Hele ki, bir sahnede müzik eşliğinde kafalarını abartılı bir şekilde oynatarak dans eden zenci polis karesi beni çok güldürdü. Amerika’daki zenci insanların bu şekilde resmedilmesi ne kadar gerçeğe uygun bilemiyorum, ama çok ciddi bir olay üzerindeyken ve yoğun trafikte araba kullanırken bu kadar gayri ciddi bir tavırla herhalde bu şekilde dans etmiyorlardır.

Filmde orjinal bir sahne bulmak için dikkatimi ne kadar zorlasam da, çoğu sahne bana felan feşmekan bir Amerikan filminden kesilip araya montajlanmış hissi vermekten öteye gidemedi.

Elbette çok ciddi bir emek verildiğinin ve milyonlarca para harcandığının bilincindeyim. Ancak böylesine ciddi oyuncuları bir araya getirip onların filme bir ruh katamadan, rollerini oynayıp kenara çekildikleri, parça parça aksiyon görüntüleri ile uluslararası bir dramın en sonunda mahalli bir olaya bağlanması beni hayal kırıklığına uğrattı. Bütün oyuncular sanki zorla konuşuyor gibiydi. Öyle bir hava vardı ki, “bir an önce repliklerimi söyleyeyim, sahnem çekilsin evime döneyim” diyor gibiydiler.

Filmin mesaj vermek için aşırı bir çaba içine girmesi de en dikkat çeken noktalardan biriydi. Tamam mesaj verilsin, filmin bir amacı olsun, ancak bu kadar da didaktik olunmaz ki. Mustafa Sandal’ın Amerika’ya gidip FBI’da adamla ilk karşılaştığında direk İslam mesajı vermeye çalışması da biraz komik olmuş doğrusu. Hacı’yı Hıristiyan bir kadınla evlendirerek “dinde diyalog” mesajları vermeye çalışmak da filmin amacını biraz aşmış bence.

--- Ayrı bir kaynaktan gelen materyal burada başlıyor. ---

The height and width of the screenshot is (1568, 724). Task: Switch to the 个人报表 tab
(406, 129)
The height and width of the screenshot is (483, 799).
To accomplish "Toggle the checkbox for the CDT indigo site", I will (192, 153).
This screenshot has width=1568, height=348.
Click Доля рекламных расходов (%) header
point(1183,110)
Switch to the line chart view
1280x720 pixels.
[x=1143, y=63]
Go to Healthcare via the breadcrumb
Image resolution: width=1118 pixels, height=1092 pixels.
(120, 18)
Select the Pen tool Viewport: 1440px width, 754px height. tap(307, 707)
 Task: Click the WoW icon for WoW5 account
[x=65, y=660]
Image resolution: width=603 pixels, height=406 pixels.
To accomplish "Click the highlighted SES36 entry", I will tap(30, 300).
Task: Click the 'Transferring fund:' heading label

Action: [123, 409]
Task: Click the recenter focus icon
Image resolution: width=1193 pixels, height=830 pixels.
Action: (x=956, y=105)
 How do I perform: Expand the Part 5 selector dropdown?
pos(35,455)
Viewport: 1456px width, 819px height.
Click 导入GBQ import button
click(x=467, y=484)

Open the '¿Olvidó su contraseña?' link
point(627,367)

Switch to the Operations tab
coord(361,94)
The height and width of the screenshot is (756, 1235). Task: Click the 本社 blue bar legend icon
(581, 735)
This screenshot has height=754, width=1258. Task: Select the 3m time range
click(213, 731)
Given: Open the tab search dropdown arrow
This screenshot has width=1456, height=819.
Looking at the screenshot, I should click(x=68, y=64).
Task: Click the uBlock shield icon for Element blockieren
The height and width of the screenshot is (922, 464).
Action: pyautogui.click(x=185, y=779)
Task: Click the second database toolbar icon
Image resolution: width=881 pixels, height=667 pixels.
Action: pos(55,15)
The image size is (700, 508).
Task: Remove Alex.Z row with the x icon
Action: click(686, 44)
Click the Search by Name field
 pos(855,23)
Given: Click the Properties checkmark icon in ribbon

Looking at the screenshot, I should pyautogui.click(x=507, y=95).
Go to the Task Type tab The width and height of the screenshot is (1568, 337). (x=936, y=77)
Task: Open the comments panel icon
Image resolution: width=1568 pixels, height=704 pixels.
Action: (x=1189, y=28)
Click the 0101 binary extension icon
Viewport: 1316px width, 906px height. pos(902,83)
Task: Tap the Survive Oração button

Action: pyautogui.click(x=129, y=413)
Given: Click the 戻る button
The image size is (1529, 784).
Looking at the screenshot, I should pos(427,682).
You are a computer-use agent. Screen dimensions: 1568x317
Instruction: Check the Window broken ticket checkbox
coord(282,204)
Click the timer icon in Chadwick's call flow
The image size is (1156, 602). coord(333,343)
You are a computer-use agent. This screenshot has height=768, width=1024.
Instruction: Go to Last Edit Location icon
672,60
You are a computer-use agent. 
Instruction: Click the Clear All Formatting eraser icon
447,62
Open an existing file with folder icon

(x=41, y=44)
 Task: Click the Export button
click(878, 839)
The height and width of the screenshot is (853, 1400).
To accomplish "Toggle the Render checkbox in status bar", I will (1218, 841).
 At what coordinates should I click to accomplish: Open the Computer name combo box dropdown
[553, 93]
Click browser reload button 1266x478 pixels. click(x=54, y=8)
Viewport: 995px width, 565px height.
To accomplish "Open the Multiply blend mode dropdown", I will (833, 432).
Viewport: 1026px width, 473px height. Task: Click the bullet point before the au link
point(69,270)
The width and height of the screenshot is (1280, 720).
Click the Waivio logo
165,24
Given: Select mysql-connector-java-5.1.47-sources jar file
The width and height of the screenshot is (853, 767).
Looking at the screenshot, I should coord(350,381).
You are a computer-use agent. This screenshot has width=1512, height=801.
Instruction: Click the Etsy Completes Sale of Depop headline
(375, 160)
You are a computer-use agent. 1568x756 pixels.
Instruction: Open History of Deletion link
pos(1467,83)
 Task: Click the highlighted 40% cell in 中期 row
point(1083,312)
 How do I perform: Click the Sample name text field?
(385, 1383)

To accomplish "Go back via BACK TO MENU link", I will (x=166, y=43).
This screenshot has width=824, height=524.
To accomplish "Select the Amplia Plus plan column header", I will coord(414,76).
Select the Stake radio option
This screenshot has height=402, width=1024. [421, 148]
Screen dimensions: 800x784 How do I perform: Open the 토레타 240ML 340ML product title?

Senaryoyu 10 yıl önce yazdığını söyleyen Mahsun Kırmızıgül, senaryoyu ve diyalogları filmi çekmeden tekrar gözden geçirseymiş, film müzikleri konusunda da ciddi bir destek alabilseymiş çok daha iyi olurmuş.  Bunun dışında Mahsun’un kendi çektiği filmlerde kendisinin oynamaması herhalde daha iyi olur. Filmi yönetmenin yanısıra oyuncuları da yönetmek iyi bir tercih olabilirdi. Çünkü koskoca filmde tüm meşhur isimlere rağmen en başarılı oyunculardan biri Hacı rolündeki Haluk Bilginer, diğeri onun annesi rolündeki Suna Selen’di.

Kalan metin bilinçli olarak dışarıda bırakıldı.